Over the past year, that has meant heavy going for the fund manager, who has been fighting a falling dollar. But in recent weeks there has been a sharp improvement as that headwind has turned into a powerful tailwind.
The £240m fund is sterling-based, so Game says Axa Framlington pays attention to the dollar risks, although it’s only a small part of the investment equation.
Like most managers, her first consideration is bottom-up fundamental research, and it helps that in a highly technical market such as this she has a natural sciences degree from Cambridge University.
“Our focus at the moment is very much on cashflow-generative companies. We have fewer blue-sky-type situations in the fund than we might have had in the past. Many of the stocks we like at the moment are about cost-containment rather than new technology.”

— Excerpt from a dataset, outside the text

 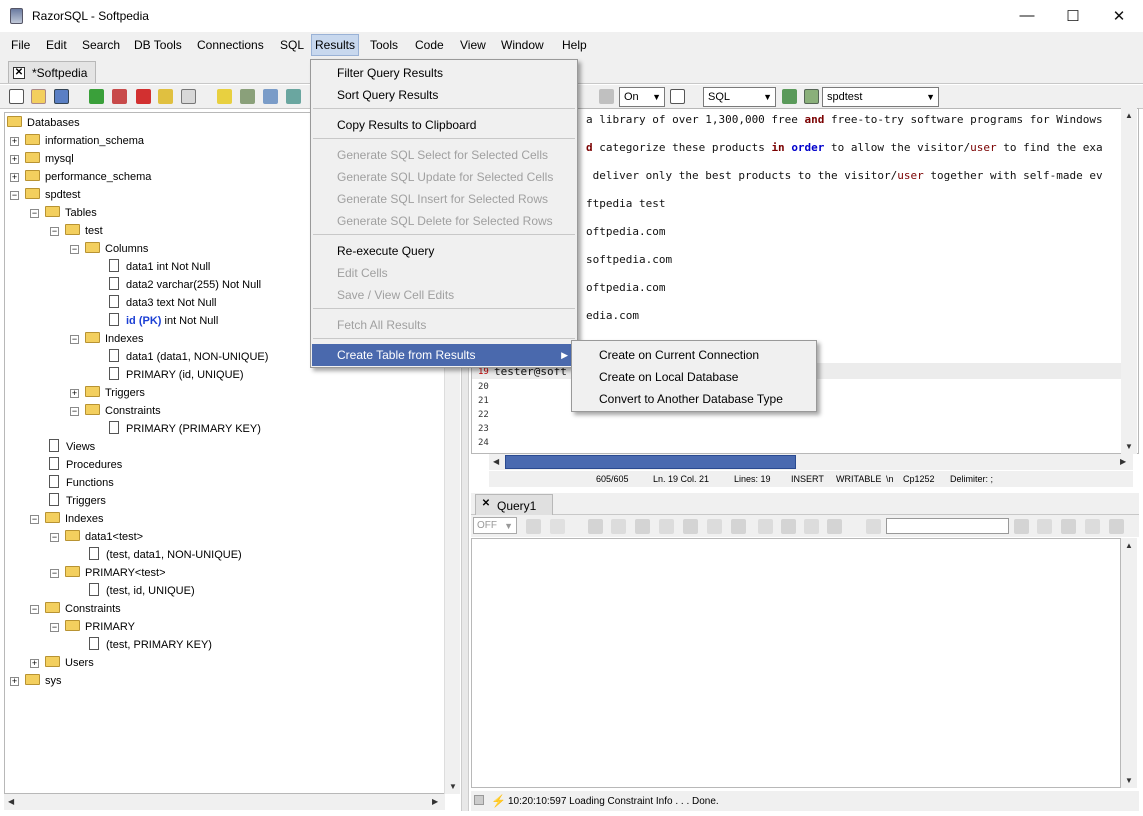 I want to click on menu-sql: SQL, so click(x=292, y=45).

That said, the biggest overweight in the fund is biotechnology. Most of the stocks in the fund’s top 10 are not names that will be familiar to most retail investors – no Glaxo or Johnson & Johnson, lots of Gilead, Celgene and Genzyme.
Genzyme is particularly interesting. It focuses on what is known in the trade as “orphan diseases” – those that are life-threatening but not pervasive enough for the big pharmaceutical companies to want to invest heavily in.
“Genzyme will produce therapies and drugs for conditions in which maybe only a few thousand people across the globe will be affected,” says Game. “They are the sort of diseases that slip under the radar of big pharma. But that also means they are in a strong position when it comes to pricing.”
In the past, as soon as a biotech has emerged with a decent drug range it has been snapped up by one of the majors, which is another reason why many managers have focused in this market. Whether that will continue to happen is less certain now that the cost of capital is rising.
Genentech, for example, is the subject of a bid from Roche at $89. Initially it went to a premium of $98 and Axa Framlington sold out. But as the credit crunch hit and the market started to doubt Roche’s ability to afford the $44 billion bid, the price slipped back to $72. Now Game is buying again.
She says that the prospects for takeovers in general, and the Roche bid in particular, are still positive. Most big pharma stocks are cash-rich and patent-poor, so the dynamics of acquisitions are not about to go away. Indeed, it’s becoming clear that chief executives regard recent valuation compression as an opportunity to begin acquisitions.
Big pharma is itself warming up after years in the investment freezer. Nothing says “safe haven” more than a giant drug producer. But, as Game points out, big pharma stocks are highly liquid, so many have been swinging about wildly as certain investors have sought to obtain cash.
The big question mark hanging over big pharma is Barack Obama. A landslide now looks likely. Will that inspire the new president to tackle the absurd overspend on healthcare in America? Game is not so sure. “As we were getting closer to the election, we were worried that big pharma might come under the political spotlight. But it’s clear the economy is crowding out everything else,” she says.